1e11c670f5 | ||
---|---|---|
.. | ||
LICENSE | ||
README.md | ||
REQUIREMENTS.txt | ||
data_ingestion.py | ||
diagram.png |
README.md
Ingest CSV files from GCS into Bigquery
In this example we create a Python Apache Beam pipeline running on Google Cloud Dataflow to import CSV files into BigQuery adding a timestamp to each row.

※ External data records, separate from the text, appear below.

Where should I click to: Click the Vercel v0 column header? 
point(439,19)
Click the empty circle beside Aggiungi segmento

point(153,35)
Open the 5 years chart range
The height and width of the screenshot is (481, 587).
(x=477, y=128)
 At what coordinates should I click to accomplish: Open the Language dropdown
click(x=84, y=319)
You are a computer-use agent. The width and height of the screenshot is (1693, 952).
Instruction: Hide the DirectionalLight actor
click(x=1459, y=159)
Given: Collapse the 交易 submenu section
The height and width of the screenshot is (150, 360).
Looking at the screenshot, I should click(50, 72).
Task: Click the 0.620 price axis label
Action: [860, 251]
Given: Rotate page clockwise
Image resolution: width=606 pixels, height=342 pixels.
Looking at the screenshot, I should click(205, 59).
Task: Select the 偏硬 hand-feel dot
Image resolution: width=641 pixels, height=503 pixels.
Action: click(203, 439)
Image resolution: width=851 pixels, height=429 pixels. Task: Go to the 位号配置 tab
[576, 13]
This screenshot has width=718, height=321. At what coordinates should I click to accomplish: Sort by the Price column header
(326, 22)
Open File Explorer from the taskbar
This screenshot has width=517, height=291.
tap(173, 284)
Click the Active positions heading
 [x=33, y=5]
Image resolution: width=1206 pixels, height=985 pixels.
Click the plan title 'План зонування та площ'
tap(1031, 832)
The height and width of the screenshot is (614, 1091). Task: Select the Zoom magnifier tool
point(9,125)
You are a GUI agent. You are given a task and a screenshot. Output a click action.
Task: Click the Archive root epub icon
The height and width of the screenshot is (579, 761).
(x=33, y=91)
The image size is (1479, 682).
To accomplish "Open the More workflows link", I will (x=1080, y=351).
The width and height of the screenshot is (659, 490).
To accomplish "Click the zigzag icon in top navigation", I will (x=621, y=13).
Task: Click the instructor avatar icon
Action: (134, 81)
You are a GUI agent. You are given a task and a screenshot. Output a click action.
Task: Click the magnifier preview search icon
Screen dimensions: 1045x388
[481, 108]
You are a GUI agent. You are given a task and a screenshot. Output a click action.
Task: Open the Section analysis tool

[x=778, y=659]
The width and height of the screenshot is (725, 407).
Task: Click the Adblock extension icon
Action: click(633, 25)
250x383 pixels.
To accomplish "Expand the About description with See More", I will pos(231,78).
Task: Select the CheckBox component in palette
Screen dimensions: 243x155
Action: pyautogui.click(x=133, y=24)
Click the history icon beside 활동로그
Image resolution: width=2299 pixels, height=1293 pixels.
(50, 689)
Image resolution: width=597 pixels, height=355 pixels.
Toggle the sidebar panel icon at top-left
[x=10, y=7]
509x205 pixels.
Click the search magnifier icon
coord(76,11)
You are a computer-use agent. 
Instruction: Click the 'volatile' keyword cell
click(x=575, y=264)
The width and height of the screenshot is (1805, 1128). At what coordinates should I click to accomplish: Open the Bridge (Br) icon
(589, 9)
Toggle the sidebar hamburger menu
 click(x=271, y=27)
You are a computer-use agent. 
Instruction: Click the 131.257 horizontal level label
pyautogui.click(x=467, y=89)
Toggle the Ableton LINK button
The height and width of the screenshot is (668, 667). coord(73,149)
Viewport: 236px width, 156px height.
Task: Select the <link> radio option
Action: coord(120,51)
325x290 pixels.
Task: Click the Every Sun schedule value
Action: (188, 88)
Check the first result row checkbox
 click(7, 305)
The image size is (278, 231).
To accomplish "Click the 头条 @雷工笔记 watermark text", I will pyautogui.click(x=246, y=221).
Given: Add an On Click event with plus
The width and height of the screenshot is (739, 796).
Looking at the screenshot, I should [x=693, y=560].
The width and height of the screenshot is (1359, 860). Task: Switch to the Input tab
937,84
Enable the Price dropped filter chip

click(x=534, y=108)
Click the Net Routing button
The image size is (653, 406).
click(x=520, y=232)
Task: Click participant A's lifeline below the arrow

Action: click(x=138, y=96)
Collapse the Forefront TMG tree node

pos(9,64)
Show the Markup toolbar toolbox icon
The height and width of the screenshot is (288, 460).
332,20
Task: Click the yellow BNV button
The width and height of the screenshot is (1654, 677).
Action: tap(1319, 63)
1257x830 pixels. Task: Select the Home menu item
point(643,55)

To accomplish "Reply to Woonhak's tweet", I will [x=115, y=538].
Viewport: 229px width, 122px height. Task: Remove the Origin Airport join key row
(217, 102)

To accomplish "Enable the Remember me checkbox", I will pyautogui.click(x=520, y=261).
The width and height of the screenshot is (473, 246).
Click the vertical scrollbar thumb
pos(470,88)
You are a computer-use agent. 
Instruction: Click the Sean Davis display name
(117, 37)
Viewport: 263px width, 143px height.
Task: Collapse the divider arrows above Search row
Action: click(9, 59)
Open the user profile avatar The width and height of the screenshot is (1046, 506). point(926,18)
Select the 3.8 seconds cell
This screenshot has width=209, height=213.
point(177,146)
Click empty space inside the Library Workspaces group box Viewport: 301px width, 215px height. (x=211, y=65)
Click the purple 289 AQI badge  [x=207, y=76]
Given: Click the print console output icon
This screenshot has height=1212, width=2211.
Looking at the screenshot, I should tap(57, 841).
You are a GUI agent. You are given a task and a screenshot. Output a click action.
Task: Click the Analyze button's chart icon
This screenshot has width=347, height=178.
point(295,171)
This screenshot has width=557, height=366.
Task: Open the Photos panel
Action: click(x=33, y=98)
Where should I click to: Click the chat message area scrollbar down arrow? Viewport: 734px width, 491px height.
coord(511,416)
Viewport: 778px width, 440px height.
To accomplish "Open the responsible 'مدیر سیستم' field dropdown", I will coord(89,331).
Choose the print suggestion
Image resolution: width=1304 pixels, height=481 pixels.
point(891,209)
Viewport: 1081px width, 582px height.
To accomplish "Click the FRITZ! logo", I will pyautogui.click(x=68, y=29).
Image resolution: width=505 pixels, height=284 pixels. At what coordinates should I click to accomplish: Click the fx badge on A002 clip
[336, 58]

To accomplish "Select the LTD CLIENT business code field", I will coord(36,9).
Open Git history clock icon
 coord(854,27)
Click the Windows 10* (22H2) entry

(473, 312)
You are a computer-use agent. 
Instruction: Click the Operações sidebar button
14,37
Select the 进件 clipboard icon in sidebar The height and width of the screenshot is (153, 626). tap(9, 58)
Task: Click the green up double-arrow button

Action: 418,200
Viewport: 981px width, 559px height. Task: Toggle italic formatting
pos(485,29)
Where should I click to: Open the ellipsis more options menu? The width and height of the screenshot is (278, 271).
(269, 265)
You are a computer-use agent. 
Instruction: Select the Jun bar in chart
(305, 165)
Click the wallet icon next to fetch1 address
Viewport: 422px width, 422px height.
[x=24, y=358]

Below the architecture used:
The architecture uses:
- Google Cloud Storage to store CSV source files
- Google Cloud Dataflow to read files from Google Cloud Storage, Transform data base on the structure of the file and import the data into Google BigQuery
- Google BigQuery to store data in a Data Lake.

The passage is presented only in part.